Prompt
Write out the data exactly as given, dropping every picture.

----------------

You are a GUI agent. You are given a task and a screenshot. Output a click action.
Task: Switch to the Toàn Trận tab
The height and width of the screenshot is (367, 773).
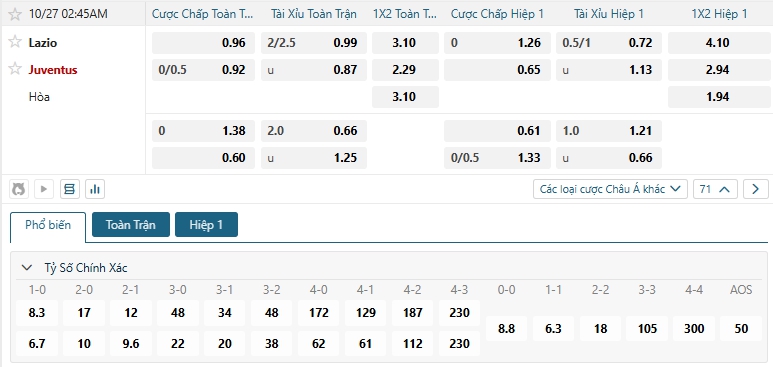pyautogui.click(x=131, y=225)
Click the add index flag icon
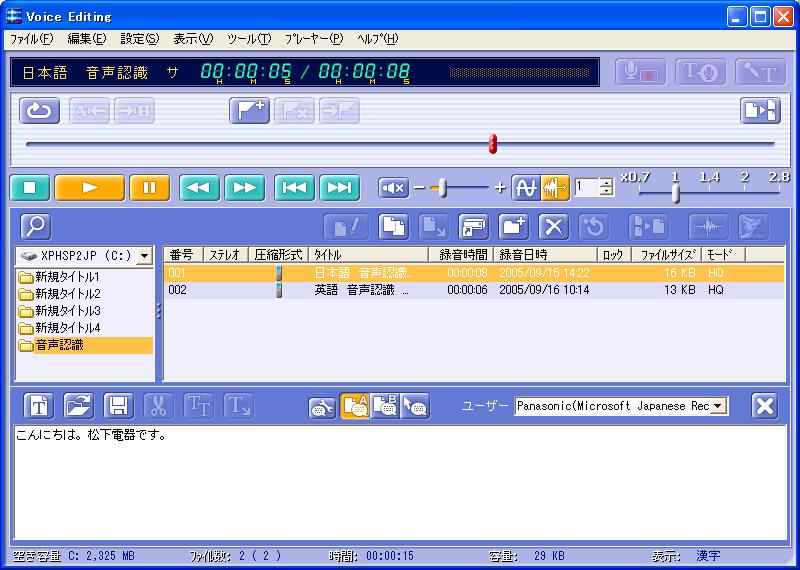 249,111
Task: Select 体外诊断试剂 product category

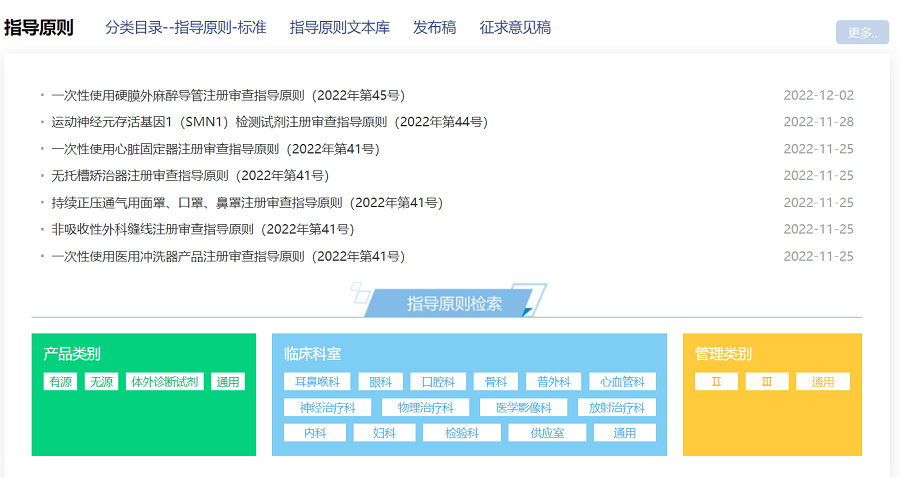Action: pyautogui.click(x=164, y=382)
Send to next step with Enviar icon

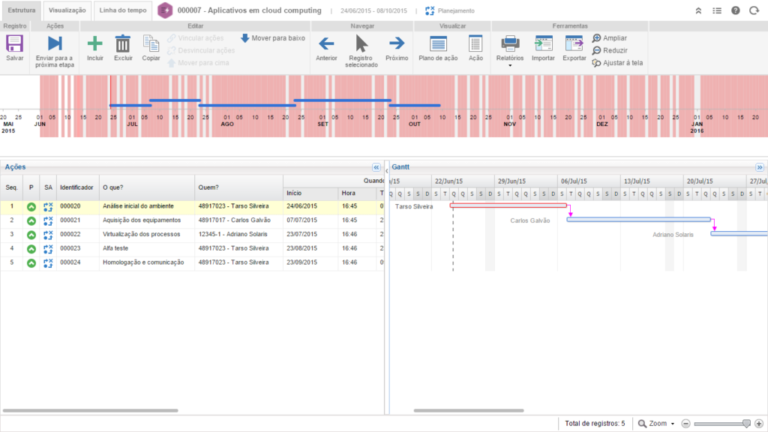click(55, 44)
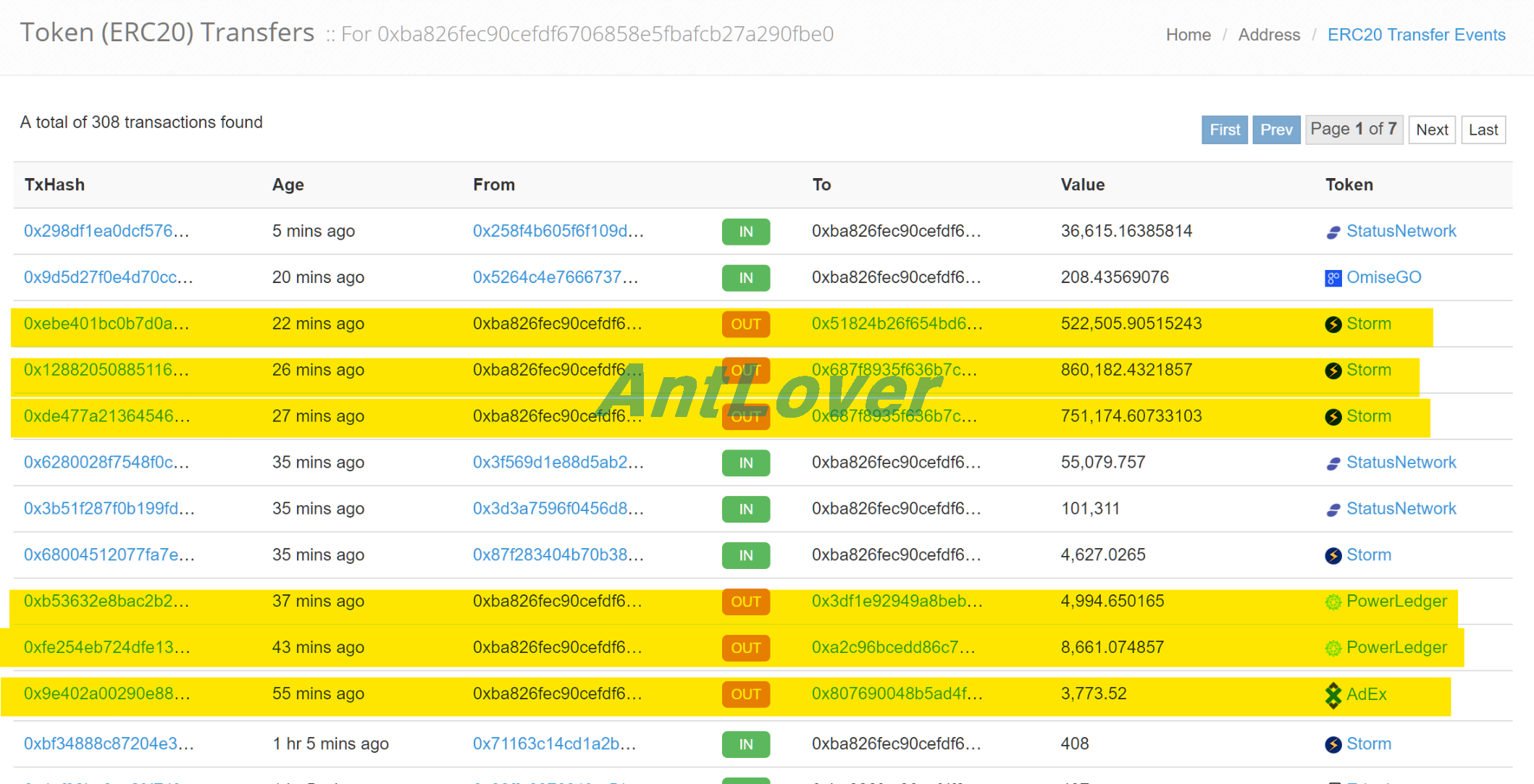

----------------

Solution to this exercise
You are a GUI agent. You are given a task and a screenshot. Output a click action.
Task: Switch to the Toàn Trận tab
The height and width of the screenshot is (367, 773).
pyautogui.click(x=131, y=225)
Click the add index flag icon
 249,111
Task: Select 体外诊断试剂 product category

Action: pyautogui.click(x=164, y=382)
Send to next step with Enviar icon

click(55, 44)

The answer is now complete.